#### [DESCRIPTION OF THE TASK]
The answer must be a single number: the count of lines in the listing that hold the string "Open".

#### [RECORDS PROVIDED]
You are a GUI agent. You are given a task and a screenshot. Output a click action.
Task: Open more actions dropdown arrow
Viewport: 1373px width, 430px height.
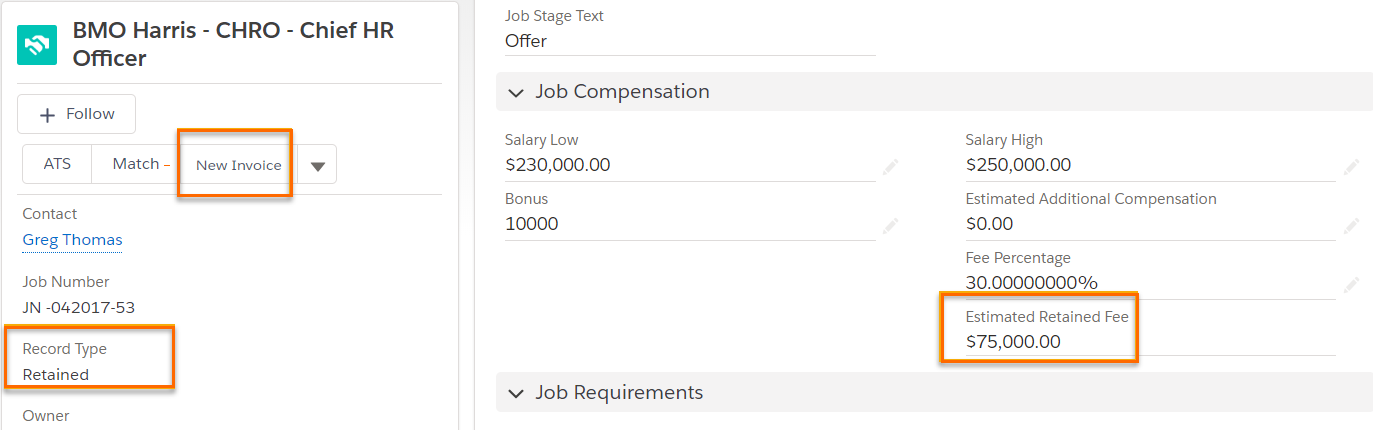tap(317, 165)
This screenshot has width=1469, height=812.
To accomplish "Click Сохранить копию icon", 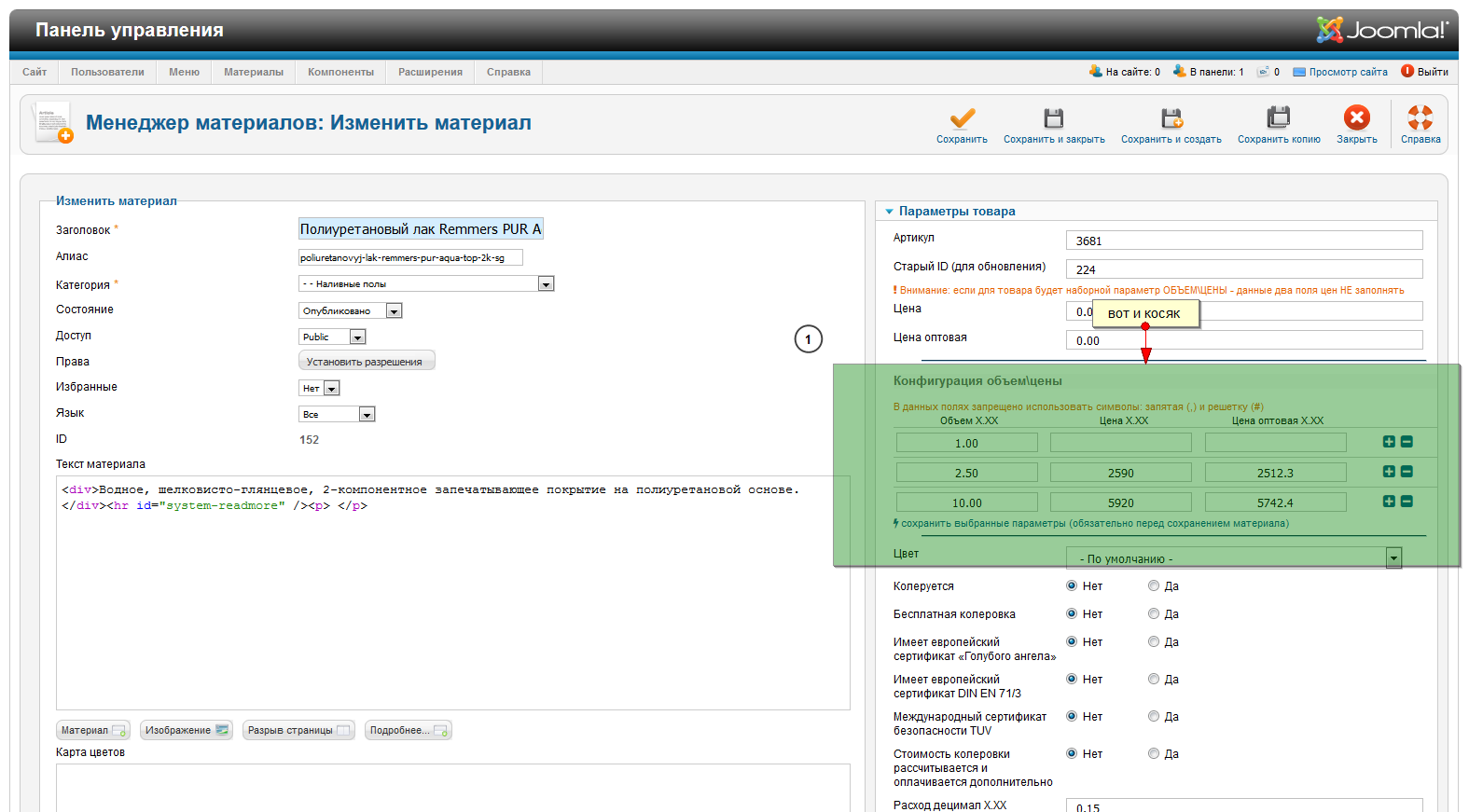I will coord(1278,118).
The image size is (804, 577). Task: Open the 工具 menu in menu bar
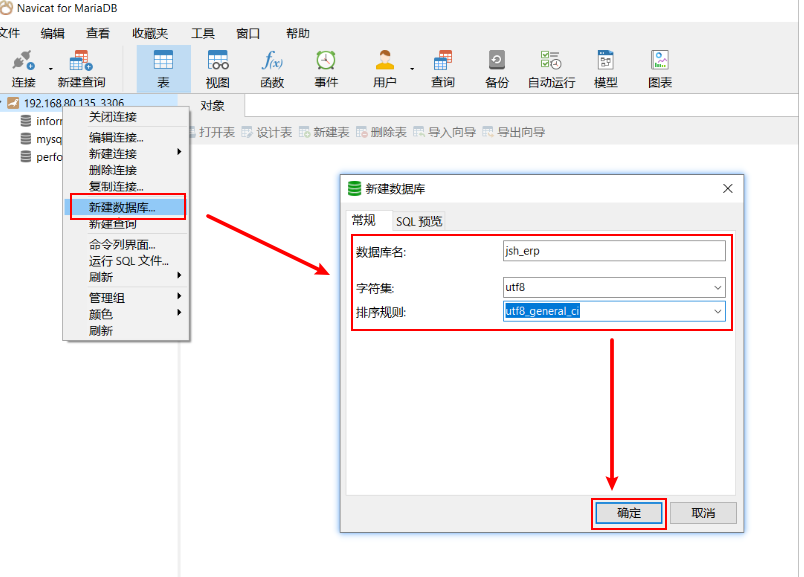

#### [OUTPUT FOR THIS EXERCISE]
2